National Policy for Science and Technology
The thrust of the Scientific Policy Resolution, 1958 was on capacity-building in advancement of science as the foundation for making a strong nation, which had just freed itself from the shackles of colonial domination . The focus of the Technology Policy Statement, 1983 was attainment of technological self-reliance and building of national strength by reducing vulnerability in strategic areas .
The Science and Technology Policy, 2003 launched a massive programme for attracting our best talents to the arena of research in basic sciences, so that India continues to earn respect in a competitive knowledge society.
The Science, Technology and Innovation Policy (STIP), 2013 has put our science, technology an innovation (STI) system as the driver for faster, sustainable and inclusive growth .
The latest policy envisages creation of a new STI ecosystem, which finds solutions to societal problems and facilitates the entire innovation chain from knowledge to wealth creation, while at the same time attracting best students to this area, ensuring a premier position for India in the scientific world.
Investments in Science and Technology
- Global investments in science, technology and innovation are estimated at $1.2 trillion as of 2009. India’s R&D investment is less than 2.5% of this and is currently under 1 % of the GDP.
- Increasing Gross Expenditure in Research and Development (GERD) to 2% of the GDP has been a national goal for some time.
- Achieving this in the next five years is realizable if the private sector raises its R&D investment to at least match the public sector R&D investment from the current ratio of around 1 :3. The new paradigm is “Science technology and innovation for the people”.
Position in Research Publications
- The gross budgetary support for the science and technology sector has significantly increased during the last decade. The impact of such increase is becoming evident.
- India ranks ninth globally in the number of scientific publications and 12th in the number of patents filed. The Composite Annual Growth Rate (CAGR) of Indian publications is around 12±1% and India’s global share has increased from 1.8% in 2001 to 3.5% in 2011.
- But the percentage of Indian publications in the top 1 % impact making journals is only 2.5%.
- By 2020, the global share of publications must double and the number of papers in the top 1 % journals must quadruple from the current levels.
- Promoting the spread of scientific temper amongst all sections of society.
- Enhancing skill for applications of science among the young from all social strata.
- Making careers in science, research and innovation attractive enough for talented and bright minds.
- Establishing world class infrastructure for R&D for gaining global leadership in some select frontier areas of science.
- Positioning India among the top five global scientific powers by 2020.
- Linking contributions of science, research and innovation system with the inclusive economic growth agenda and combining priorities of excellence and relevance.
- Creating an environment for enhanced Private Sector Participation in R&D.
- Enabling conversion of R&D outputs into societal and commercial applications by replicating hitherto successful models as well as establishing of new PPP structures.
- Seeding S&T-based high-risk innovations through new mechanisms.
- Fostering resource-optimized, cost-effective innovations across size and technology domains.
- Triggering changes in the mindset and value systems to recognize, respect and reward performances which create wealth from S& T derived knowledge.
- Creating a robust national innovation system
Focus of the Policy
- Facilitating private sector investment in R&D centres in India and overseas.
- Promoting establishment of large R&D facilities in PPP mode with provisions for benefits sharing.
- Permitting multi stakeholders participation in the Indian R&D system.
- Treating R&D in the private sector at par with public institutions for availing public funds.

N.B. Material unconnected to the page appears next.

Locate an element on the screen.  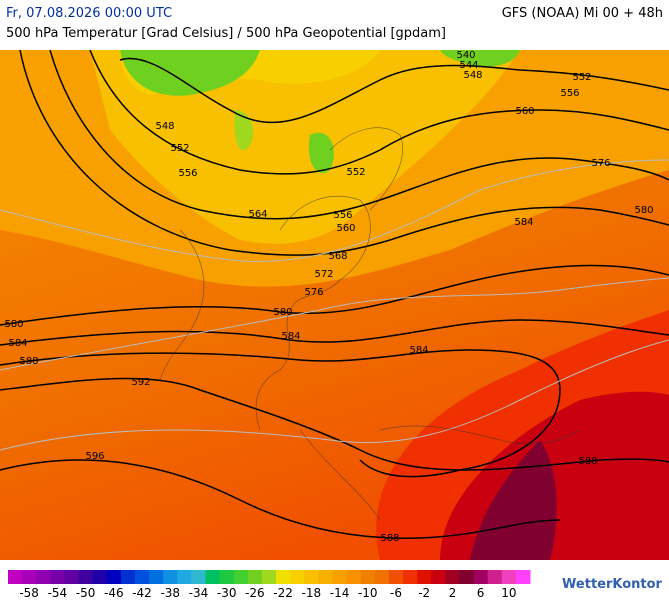
colorbar-label: -34 is located at coordinates (199, 593).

Bench marking of R&D funding mechanisms and patterns globally.
- Modifying IPR policy to provide for marching rights for social good when supported by public funds and for co-sharing IPRs generated under PPP.
- Launching newer mechanisms for nurturing Technology Business Incubators (TBls) and science-led entrepreneurship.
- Providing incentives for commercialization of innovations with focus on green manufacturing Important Observations Policy places greater thrust on innovation, establishing research institutes and encourage women scientists with an aim to position itself among the top five scientific powers in the world by 2020.
- It talks about modifying the intellectual property regime to provide for marching rights for social good when supported by public funds and co-sharing of patents generated in the public private partnership mode.
- Aims at producing and nurturing talent in science, to stimulate research in universities, to develop young leaders in the field of science and to reward performance.
- Seeks to create a policy environment for greater private sector participation in research and innovation and to forge international alliances and collaborations to meet the national agenda.
- Talks of raising gross expenditure in R&D to two per cent of GDP from the current one per cent in this decade by encouraging enhanced private sector contribution.
- Seeks to trigger an ecosystem for innovative abilities to flourish by leveraging partnerships among diverse stakeholders and by encouraging and facilitating enterprises to invest in innovations.
The policy hardly describes any structural or procedural changes which will achieve the grand goal of integrating science, technology and innovation to create value in an inclusive manner.